> _WORK TO BE COMPLETED_
Return the full microfibril text below word for word, with no changes.

> _EXCERPTED PASSAGE_
A microfibril is a very fine fibril, or fiber-like strand, consisting of glycoproteins and cellulose. It is usually, but not always, used as a general term in describing the structure of protein fiber, e.g. hair and sperm tail. Its most frequently observed structural pattern is the 9+2 pattern in which two central protofibrils are surrounded by nine other pairs. Cellulose inside plants is one of the examples of non-protein compounds that are using this term with the same purpose. Cellulose microfibrils are laid down in the inner surface of the primary cell wall. As the cell absorbs water, its volume increases and the existing microfibrils separate and new ones are formed to help increase cell strength.

==Synthesis and function==
Cellulose is synthesized by cellulose synthase or Rosette terminal complexes which reside on a cells membrane. As cellulose fibrils are synthesized and grow extracellularly they push up against neighboring cells. Since the neighboring cell can not move easily the Rosette complex is instead pushed around the cell through the fluid phospholipid membrane. Eventually this results in the cell becoming wrapped in a microfibril layer. This layer becomes the cell wall. The organization of microfibrils forming the primary cell wall is rather disorganized. However, another mechanism is used in secondary cell walls leading to its organization. Essentially, lanes on the secondary cell wall are built with microtubules. These lanes force microfibrils to remain in a certain area while they wrap. During this process microtubules can spontaneously depolymerize and repolymerize in a different orientation. This leads to a different direction in which the cell continues getting wrapped.

Fibrillin microfibrils are found in connective tissues, which mainly makes up fibrillin-1 and provides elasticity. During the assembly, mirofibrils exhibit a repeating stringed-beads arrangement produced by the cross-linking of molecules forming a striated pattern with a given periodicity when viewed stained under an electron microscope. In the formation of elastic fiber, fibrillin microfibrils guides the deposit of tropoelastin and remains in the outer layer of mature elastin fibers. The microfibril is also associated in cell communication. Formation of fibrillin microfibrils in the pericellular region affects the activity of a growth factor called TGFβ.

==Marfan syndrome==
In Marfan syndrome, a connective tissue disorder, mutations in the gene encoding for the fibrillin-1 protein impact nearly every one of its domains. Such defects in fibrillin-1 affect the signaling of TGFβ, as microfibrils directly govern the activity of TGFβ. This hinders the formation of the extracellular matrix, and ultimately results in a severe phenotype which involves a few organ systems, including the central nervous system, circulatory system, ocular system, and skeletal system.

> _RECORDS SUPPLIED_
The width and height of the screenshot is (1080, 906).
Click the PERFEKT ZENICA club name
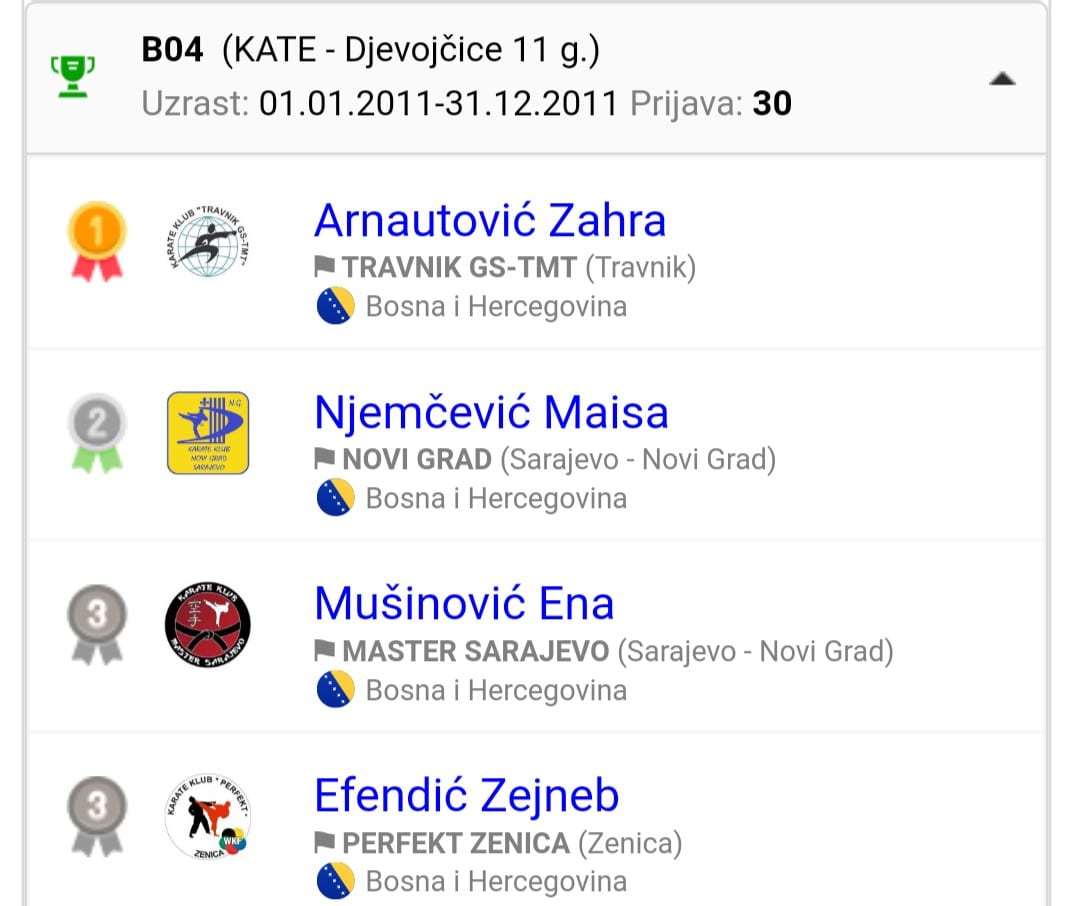tap(456, 843)
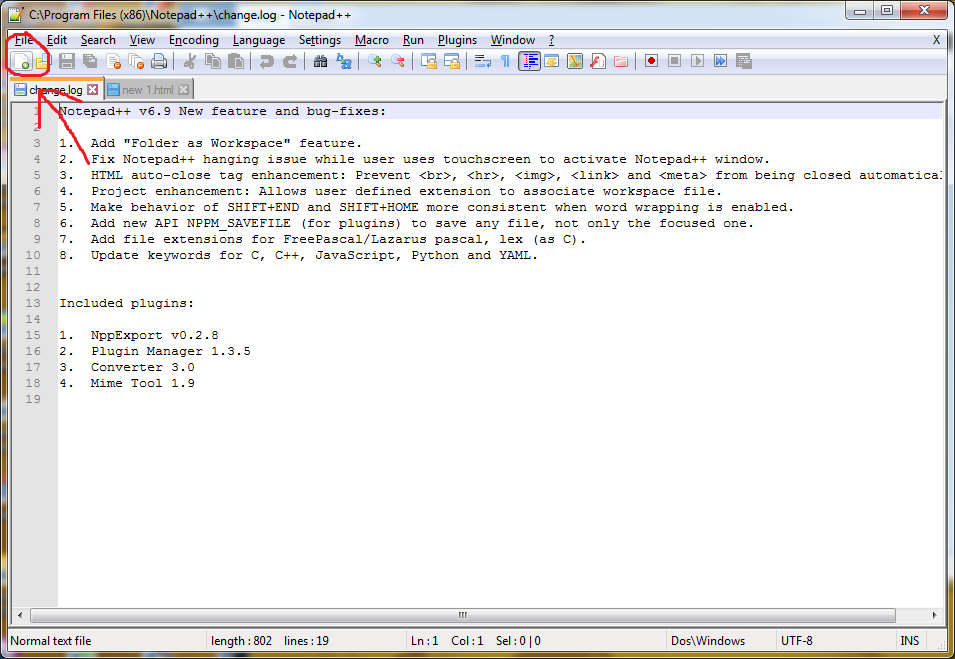Close the change.log tab
The height and width of the screenshot is (659, 955).
click(x=93, y=89)
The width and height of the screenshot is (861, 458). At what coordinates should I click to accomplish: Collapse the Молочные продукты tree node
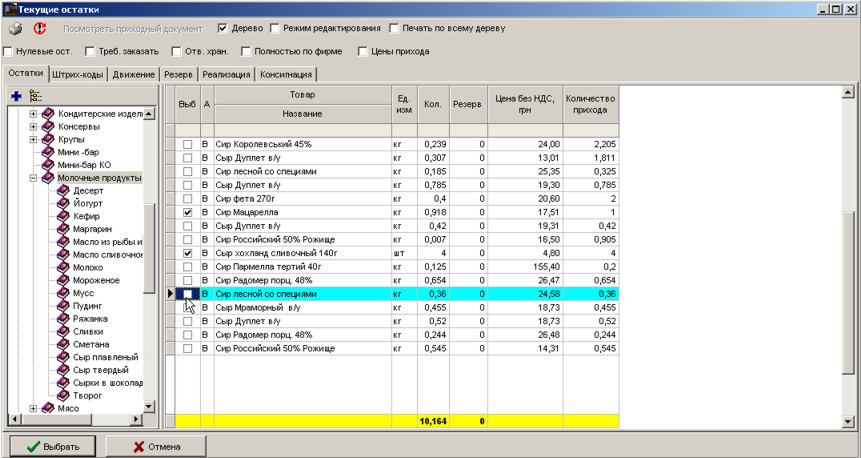(x=33, y=178)
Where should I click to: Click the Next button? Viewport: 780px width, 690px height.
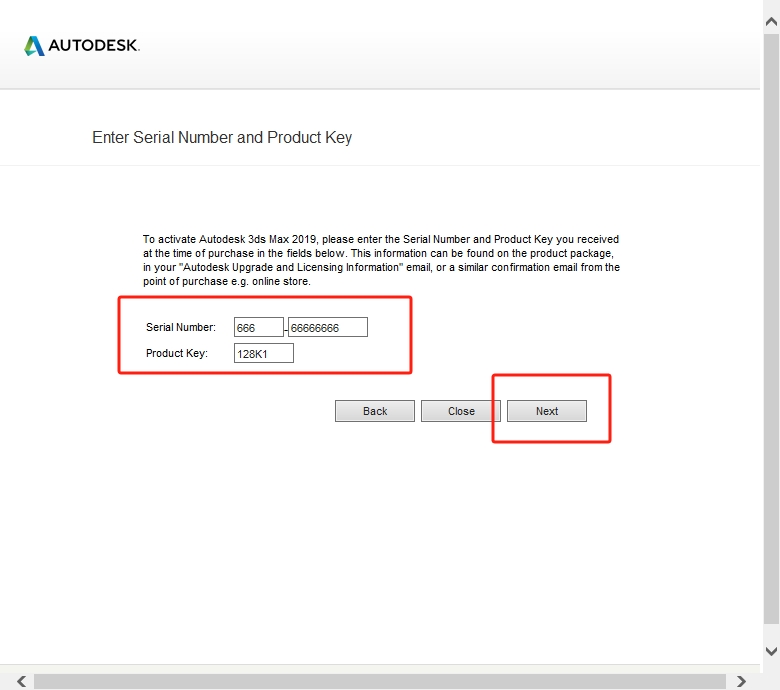pos(547,411)
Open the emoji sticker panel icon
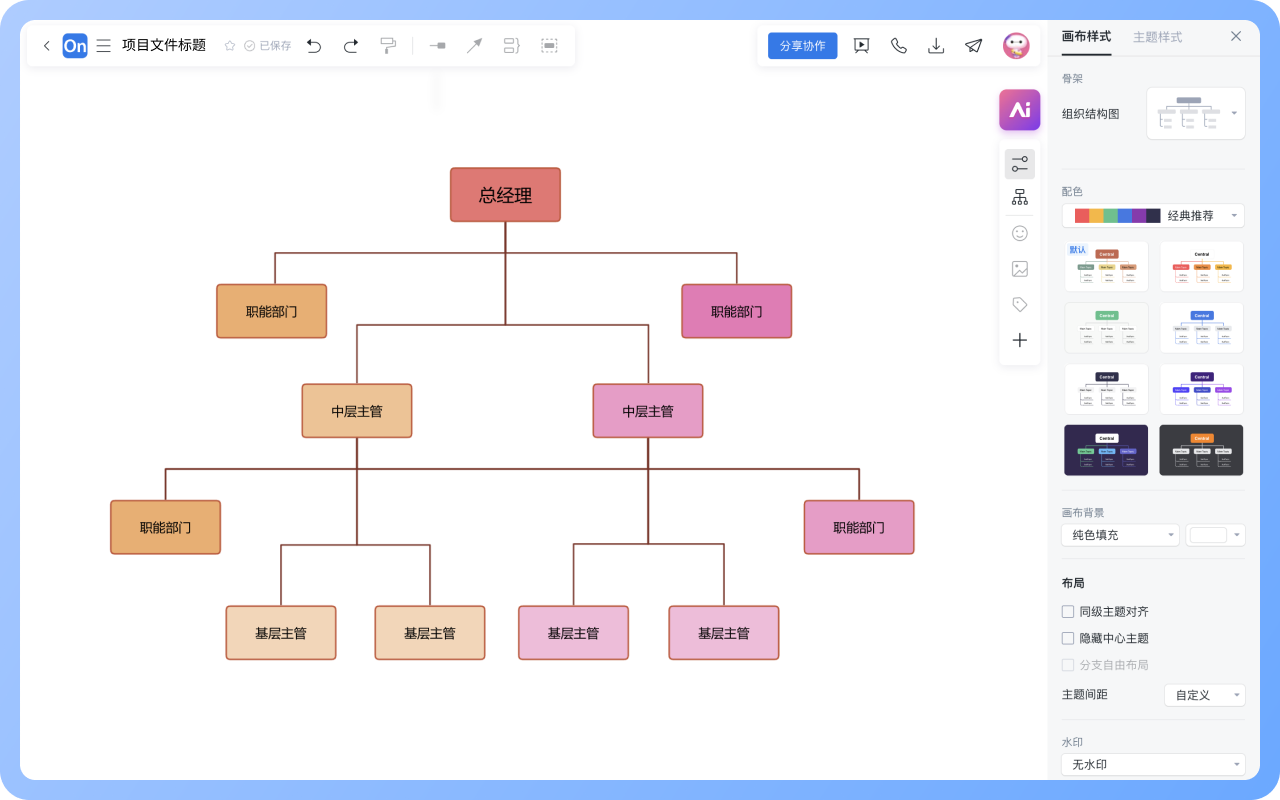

> _EXPECTED OUTPUT_
A microfibril is a very fine fibril, or fiber-like strand, consisting of glycoproteins and cellulose. It is usually, but not always, used as a general term in describing the structure of protein fiber, e.g. hair and sperm tail. Its most frequently observed structural pattern is the 9+2 pattern in which two central protofibrils are surrounded by nine other pairs. Cellulose inside plants is one of the examples of non-protein compounds that are using this term with the same purpose. Cellulose microfibrils are laid down in the inner surface of the primary cell wall. As the cell absorbs water, its volume increases and the existing microfibrils separate and new ones are formed to help increase cell strength.

==Synthesis and function==
Cellulose is synthesized by cellulose synthase or Rosette terminal complexes which reside on a cells membrane. As cellulose fibrils are synthesized and grow extracellularly they push up against neighboring cells. Since the neighboring cell can not move easily the Rosette complex is instead pushed around the cell through the fluid phospholipid membrane. Eventually this results in the cell becoming wrapped in a microfibril layer. This layer becomes the cell wall. The organization of microfibrils forming the primary cell wall is rather disorganized. However, another mechanism is used in secondary cell walls leading to its organization. Essentially, lanes on the secondary cell wall are built with microtubules. These lanes force microfibrils to remain in a certain area while they wrap. During this process microtubules can spontaneously depolymerize and repolymerize in a different orientation. This leads to a different direction in which the cell continues getting wrapped.

Fibrillin microfibrils are found in connective tissues, which mainly makes up fibrillin-1 and provides elasticity. During the assembly, mirofibrils exhibit a repeating stringed-beads arrangement produced by the cross-linking of molecules forming a striated pattern with a given periodicity when viewed stained under an electron microscope. In the formation of elastic fiber, fibrillin microfibrils guides the deposit of tropoelastin and remains in the outer layer of mature elastin fibers. The microfibril is also associated in cell communication. Formation of fibrillin microfibrils in the pericellular region affects the activity of a growth factor called TGFβ.

==Marfan syndrome==
In Marfan syndrome, a connective tissue disorder, mutations in the gene encoding for the fibrillin-1 protein impact nearly every one of its domains. Such defects in fibrillin-1 affect the signaling of TGFβ, as microfibrils directly govern the activity of TGFβ. This hinders the formation of the extracellular matrix, and ultimately results in a severe phenotype which involves a few organ systems, including the central nervous system, circulatory system, ocular system, and skeletal system.